[Extracted records]

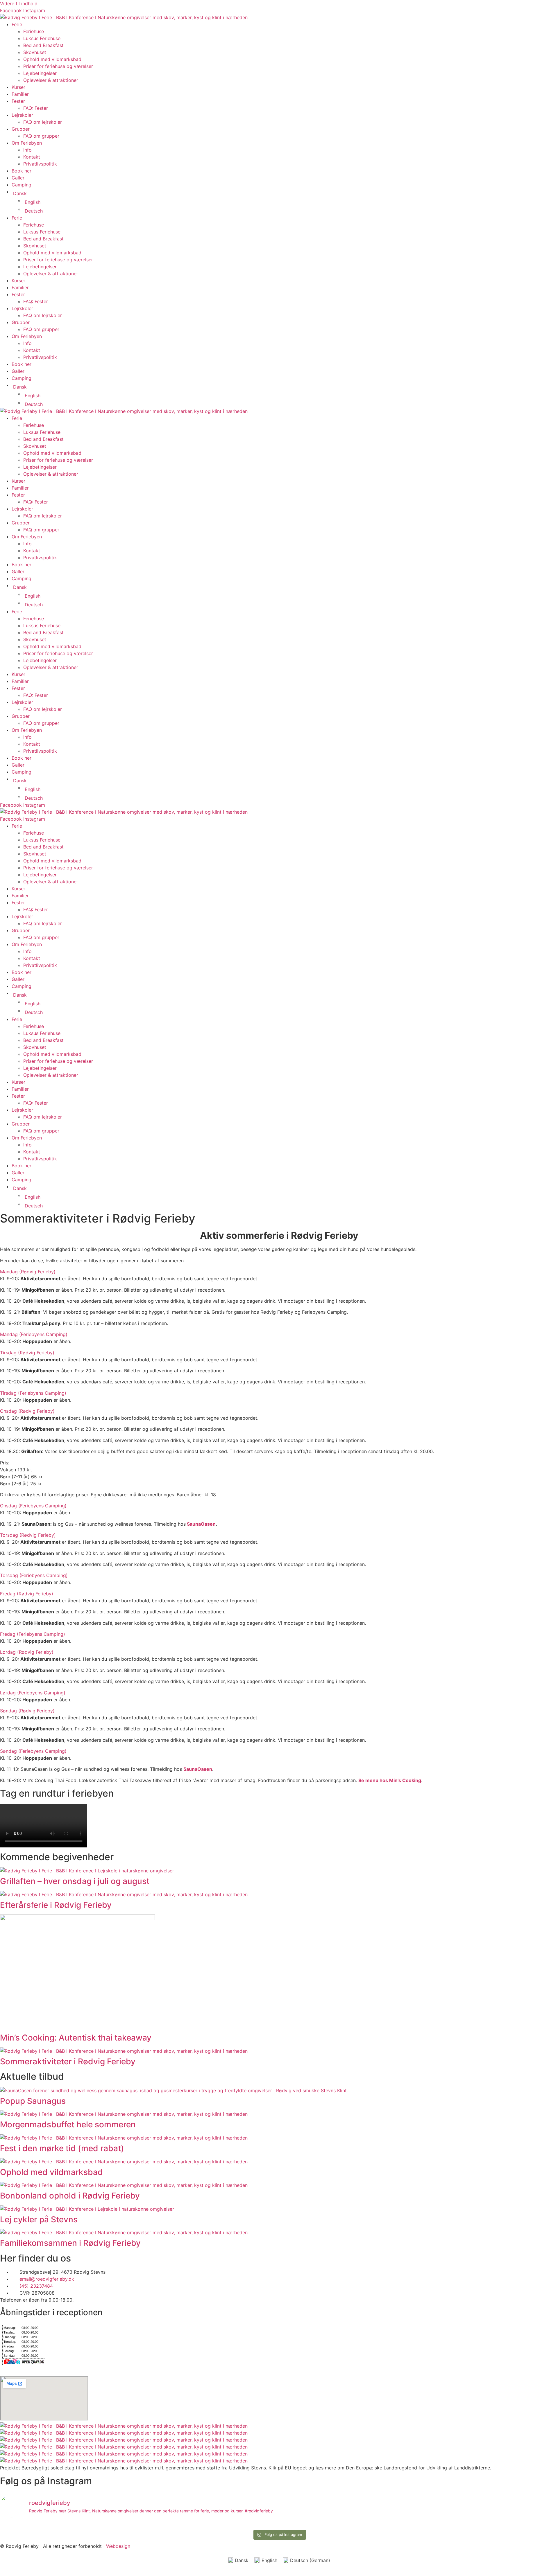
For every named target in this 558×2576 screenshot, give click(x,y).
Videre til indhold (18, 3)
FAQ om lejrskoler (42, 122)
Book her (21, 171)
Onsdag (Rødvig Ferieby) (27, 1411)
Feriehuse (33, 31)
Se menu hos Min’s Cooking (389, 1780)
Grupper (21, 129)
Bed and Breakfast (43, 45)
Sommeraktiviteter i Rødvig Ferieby (67, 2061)
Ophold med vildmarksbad (52, 59)
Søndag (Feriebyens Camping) (33, 1751)
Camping (21, 185)
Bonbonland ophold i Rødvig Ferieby (70, 2196)
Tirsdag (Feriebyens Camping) (33, 1393)
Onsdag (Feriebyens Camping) (33, 1506)
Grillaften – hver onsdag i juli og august (74, 1881)
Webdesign (118, 2546)
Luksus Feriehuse (41, 38)
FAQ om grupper (41, 136)
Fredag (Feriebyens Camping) (32, 1634)
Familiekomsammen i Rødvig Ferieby (70, 2243)
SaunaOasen (201, 1524)
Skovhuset (34, 52)
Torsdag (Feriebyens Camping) (34, 1575)
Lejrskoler (22, 115)
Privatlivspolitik (40, 164)
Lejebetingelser (40, 73)
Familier (20, 94)
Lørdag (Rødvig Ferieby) (26, 1652)
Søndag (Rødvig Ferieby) (27, 1711)
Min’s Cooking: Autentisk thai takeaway (75, 2038)
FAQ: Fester (35, 108)
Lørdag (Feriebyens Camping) (32, 1693)
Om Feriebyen (27, 143)
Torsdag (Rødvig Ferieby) (28, 1535)
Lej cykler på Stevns (39, 2219)
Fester (18, 101)
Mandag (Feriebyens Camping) (33, 1334)
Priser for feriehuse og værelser (58, 66)
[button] (279, 1271)
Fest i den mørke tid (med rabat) (62, 2148)
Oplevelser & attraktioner (50, 80)
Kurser (18, 87)
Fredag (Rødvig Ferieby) (26, 1594)
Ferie (17, 24)
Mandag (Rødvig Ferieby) (28, 1271)
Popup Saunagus (33, 2101)
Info (27, 150)
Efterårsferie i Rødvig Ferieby (56, 1905)
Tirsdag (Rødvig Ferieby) (27, 1353)
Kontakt (31, 157)
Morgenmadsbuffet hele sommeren (68, 2124)
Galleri (19, 178)
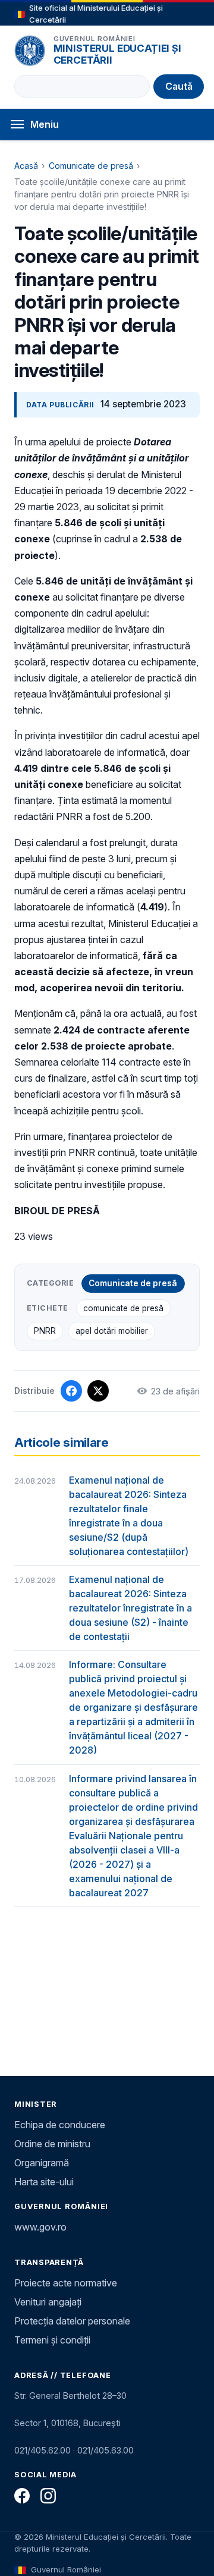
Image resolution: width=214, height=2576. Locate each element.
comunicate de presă (123, 1308)
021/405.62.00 (42, 2450)
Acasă (26, 166)
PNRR (45, 1331)
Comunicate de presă (91, 166)
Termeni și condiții (52, 2340)
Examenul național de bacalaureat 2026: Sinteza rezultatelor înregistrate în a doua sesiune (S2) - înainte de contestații (130, 1607)
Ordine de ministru (52, 2144)
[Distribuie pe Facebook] (71, 1391)
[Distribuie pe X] (98, 1391)
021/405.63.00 (105, 2450)
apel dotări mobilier (111, 1331)
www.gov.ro (40, 2227)
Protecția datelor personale (72, 2321)
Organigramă (41, 2163)
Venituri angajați (47, 2302)
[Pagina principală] (29, 50)
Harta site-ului (44, 2182)
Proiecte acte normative (65, 2283)
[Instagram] (48, 2495)
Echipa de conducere (59, 2125)
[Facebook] (22, 2495)
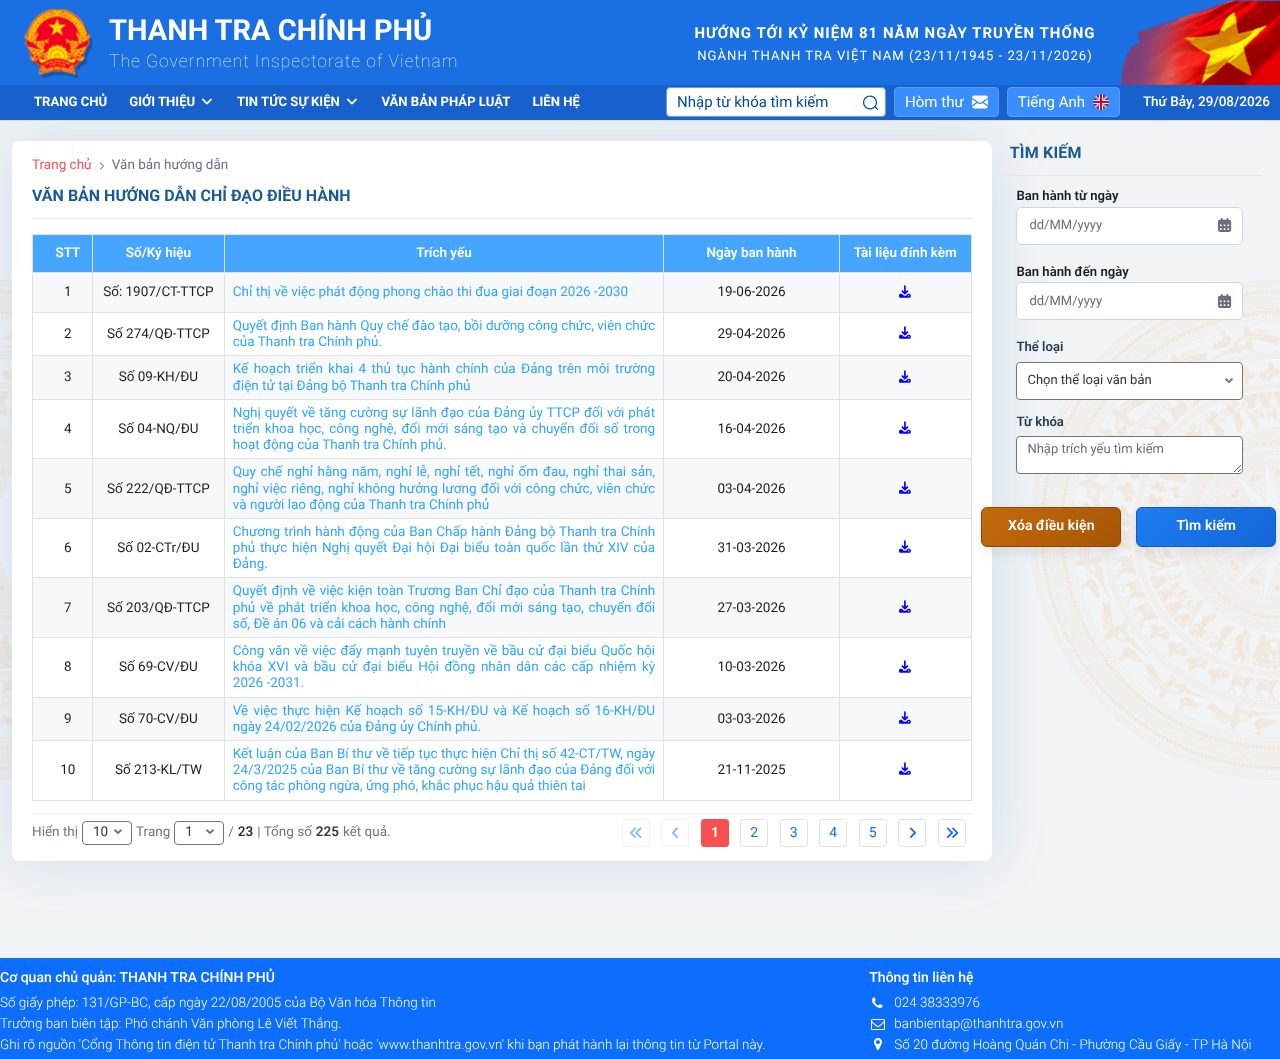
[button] (946, 102)
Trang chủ (70, 102)
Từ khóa (1040, 422)
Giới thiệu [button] (163, 102)
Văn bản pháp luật (445, 102)
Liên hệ (555, 102)
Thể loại (1039, 347)
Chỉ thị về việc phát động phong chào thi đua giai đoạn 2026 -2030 (430, 292)
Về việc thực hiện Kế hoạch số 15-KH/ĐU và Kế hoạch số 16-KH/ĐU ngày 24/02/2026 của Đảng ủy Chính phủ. (444, 719)
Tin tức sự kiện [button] (290, 102)
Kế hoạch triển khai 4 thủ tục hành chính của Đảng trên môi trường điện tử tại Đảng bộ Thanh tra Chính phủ (444, 377)
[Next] (912, 833)
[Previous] (636, 833)
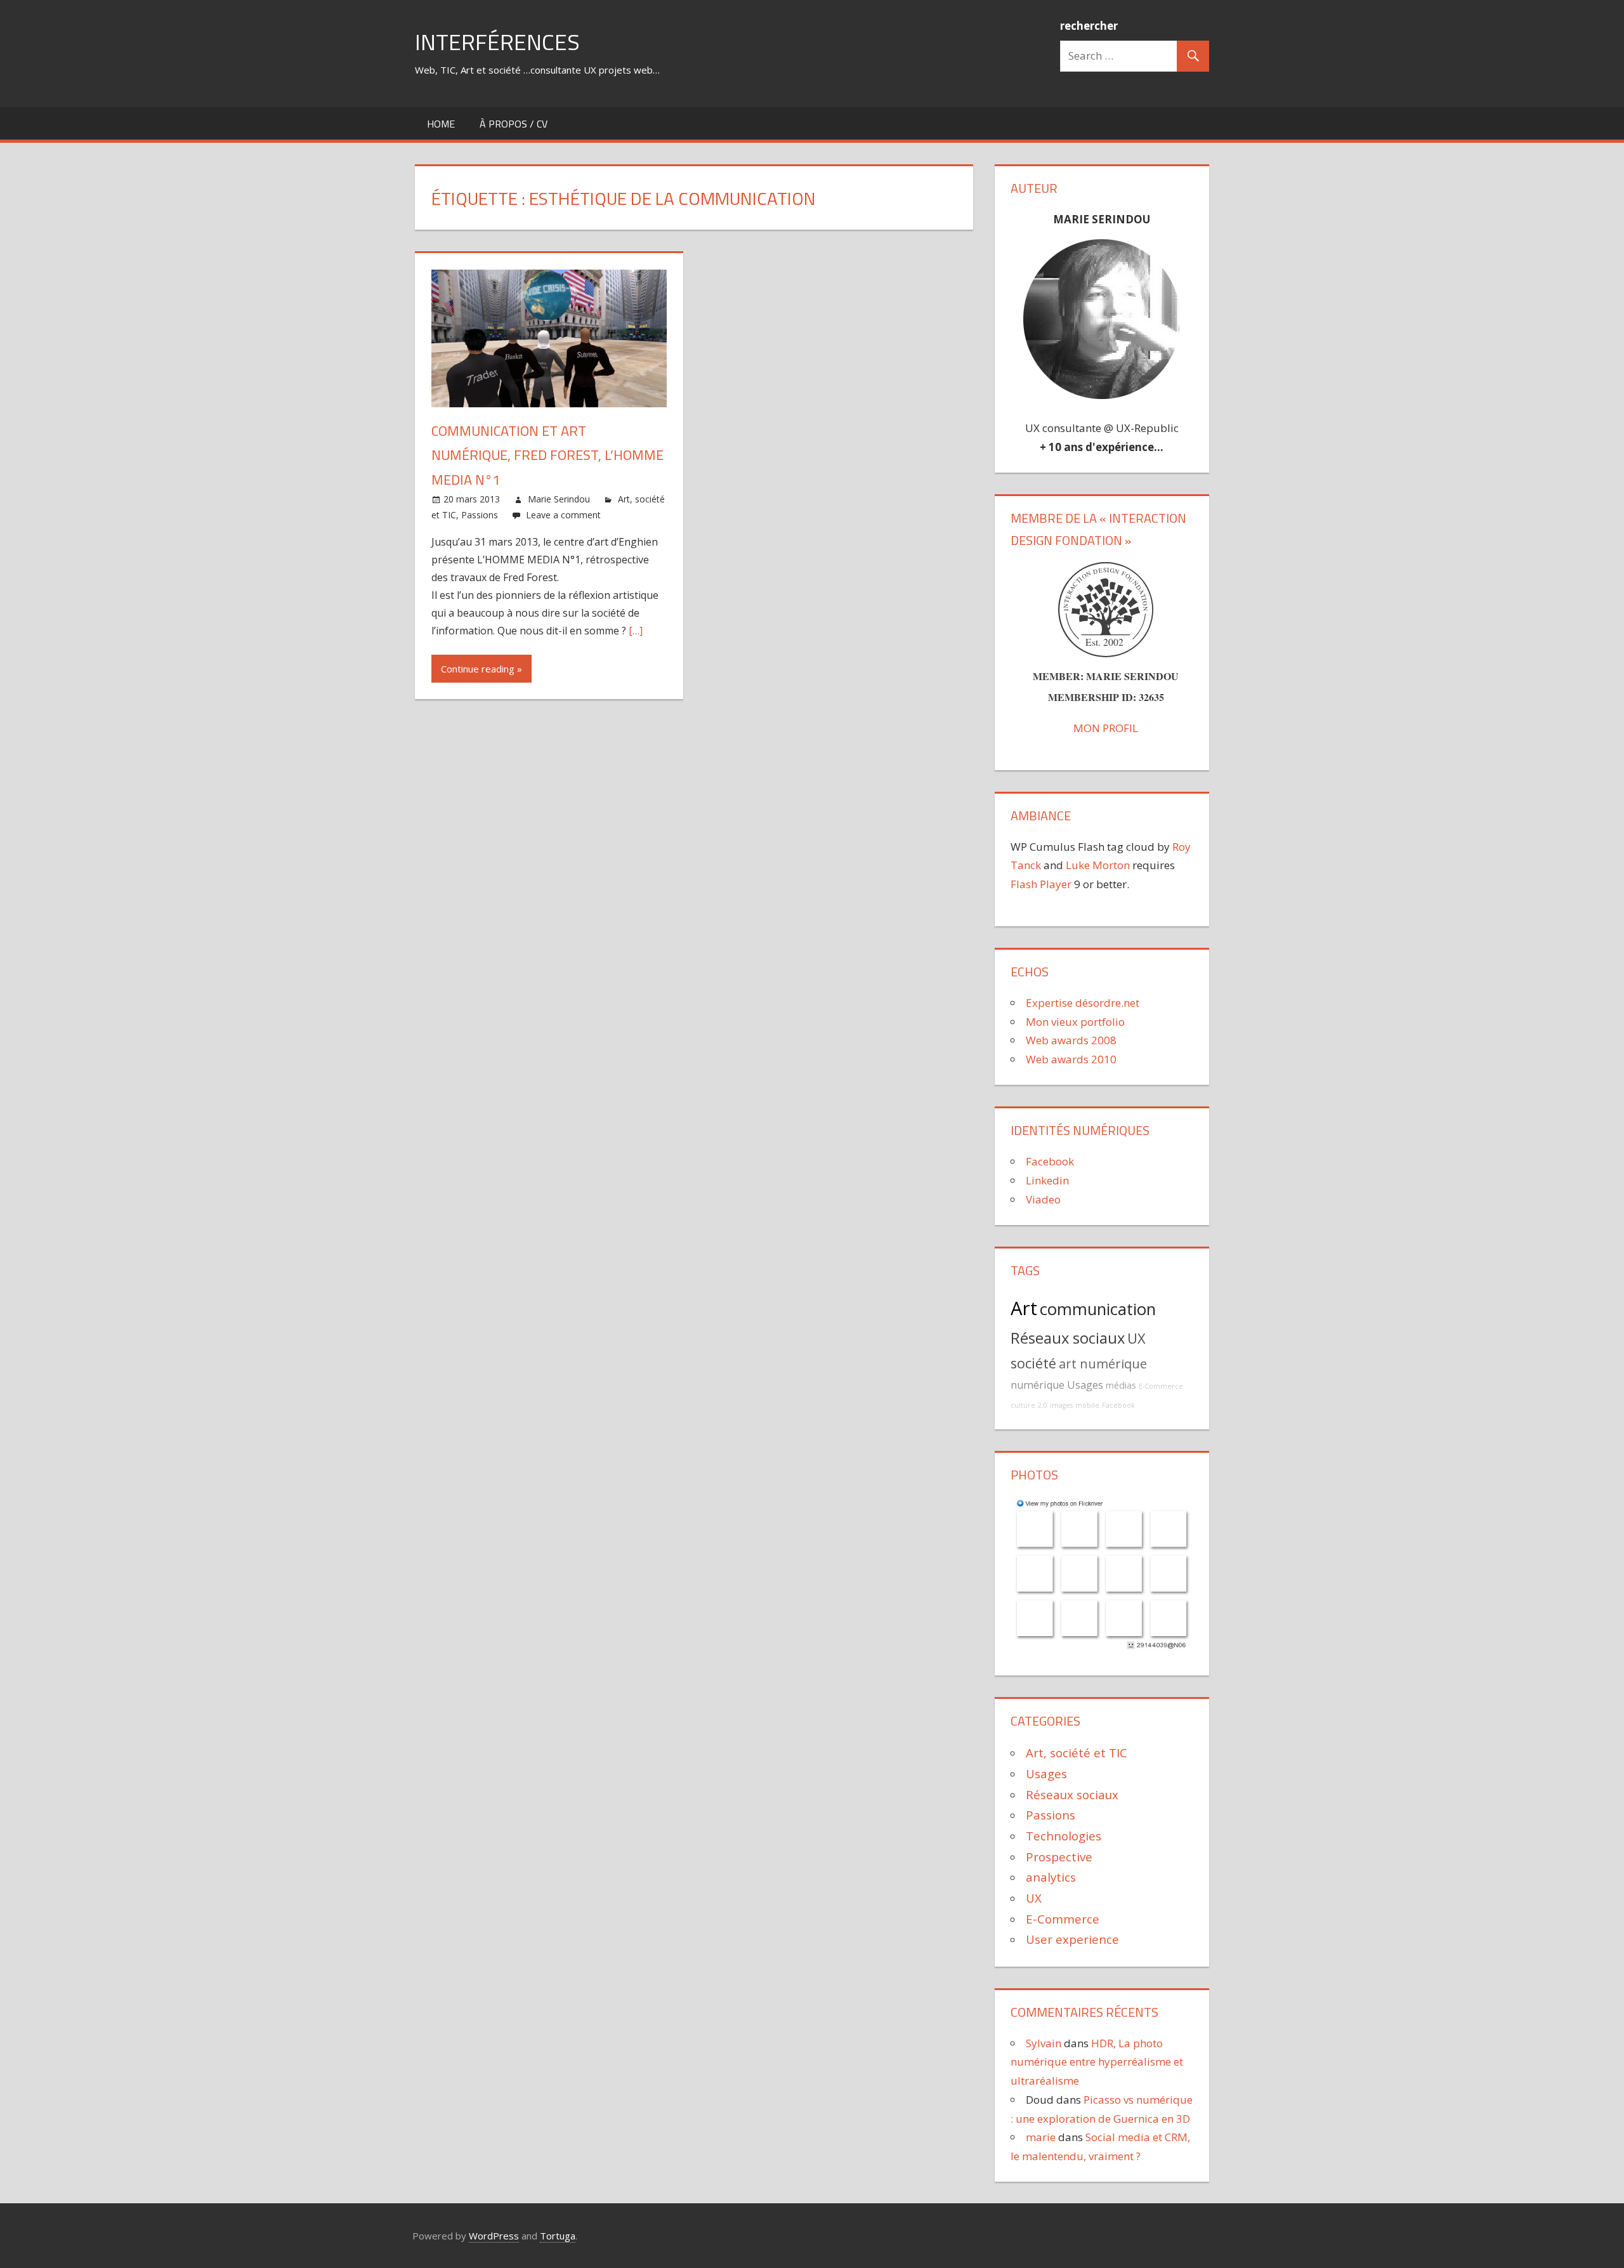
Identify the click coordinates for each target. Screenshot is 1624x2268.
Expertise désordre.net (1082, 1002)
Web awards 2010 (1071, 1059)
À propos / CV (513, 123)
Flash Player (1041, 884)
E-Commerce (1161, 1386)
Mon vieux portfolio (1075, 1021)
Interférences (497, 41)
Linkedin (1047, 1180)
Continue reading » (481, 668)
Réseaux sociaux (1068, 1338)
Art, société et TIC (1076, 1752)
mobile (1087, 1405)
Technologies (1063, 1836)
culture (1023, 1405)
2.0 (1042, 1405)
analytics (1051, 1877)
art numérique (1103, 1363)
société (1033, 1363)
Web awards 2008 (1071, 1040)
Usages (1085, 1385)
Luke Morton (1098, 865)
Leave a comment (563, 515)
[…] (636, 631)
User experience (1072, 1939)
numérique (1037, 1385)
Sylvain (1043, 2043)
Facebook (1050, 1161)
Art (1024, 1308)
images (1061, 1405)
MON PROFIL (1105, 728)
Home (441, 123)
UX (1136, 1338)
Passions (479, 515)
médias (1121, 1385)
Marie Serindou (559, 499)
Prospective (1059, 1857)
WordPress (494, 2235)
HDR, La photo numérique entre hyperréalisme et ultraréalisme (1097, 2062)
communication (1098, 1309)
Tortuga (557, 2235)
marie (1041, 2137)
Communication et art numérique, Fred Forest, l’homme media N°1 (547, 455)
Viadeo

[/Extracted records]

Assigned task: Reproduce the listing above only between the lines holding "Protecția datelor personale (72, 2321)" and "WordPress (494, 2235)", inclusive. Every line must match exactly, and pictures are dropped.

Answer box:
Protecția datelor personale (72, 2321)
Organigramă (41, 2163)
Venituri angajați (47, 2302)
[Pagina principală] (29, 50)
Harta site-ului (44, 2182)
Proiecte acte normative (65, 2283)
[Instagram] (48, 2495)
Echipa de conducere (59, 2125)
[Facebook] (22, 2495)
[button] (946, 102)
Trang chủ (70, 102)
Từ khóa (1040, 422)
Giới thiệu [button] (163, 102)
Văn bản pháp luật (445, 102)
Liên hệ (555, 102)
Thể loại (1039, 347)
Chỉ thị về việc phát động phong chào thi đua giai đoạn 2026 -2030 (430, 292)
Về việc thực hiện Kế hoạch số 15-KH/ĐU và Kế hoạch số 16-KH/ĐU ngày 24/02/2026 của Đảng ủy Chính phủ. (444, 719)
Tin tức sự kiện [button] (290, 102)
Kế hoạch triển khai 4 thủ tục hành chính của Đảng trên môi trường điện tử tại Đảng bộ Thanh tra Chính phủ (444, 377)
[Next] (912, 833)
[Previous] (636, 833)
Identify the click coordinates for each target. Screenshot is 1624x2268.
Expertise désordre.net (1082, 1002)
Web awards 2010 (1071, 1059)
À propos / CV (513, 123)
Flash Player (1041, 884)
E-Commerce (1161, 1386)
Mon vieux portfolio (1075, 1021)
Interférences (497, 41)
Linkedin (1047, 1180)
Continue reading » (481, 668)
Réseaux sociaux (1068, 1338)
Art, société et TIC (1076, 1752)
mobile (1087, 1405)
Technologies (1063, 1836)
culture (1023, 1405)
2.0 (1042, 1405)
analytics (1051, 1877)
art numérique (1103, 1363)
société (1033, 1363)
Web awards 2008 (1071, 1040)
Usages (1085, 1385)
Luke Morton (1098, 865)
Leave a comment (563, 515)
[…] (636, 631)
User experience (1072, 1939)
numérique (1037, 1385)
Sylvain (1043, 2043)
Facebook (1050, 1161)
Art (1024, 1308)
images (1061, 1405)
MON PROFIL (1105, 728)
Home (441, 123)
UX (1136, 1338)
Passions (479, 515)
médias (1121, 1385)
Marie Serindou (559, 499)
Prospective (1059, 1857)
WordPress (494, 2235)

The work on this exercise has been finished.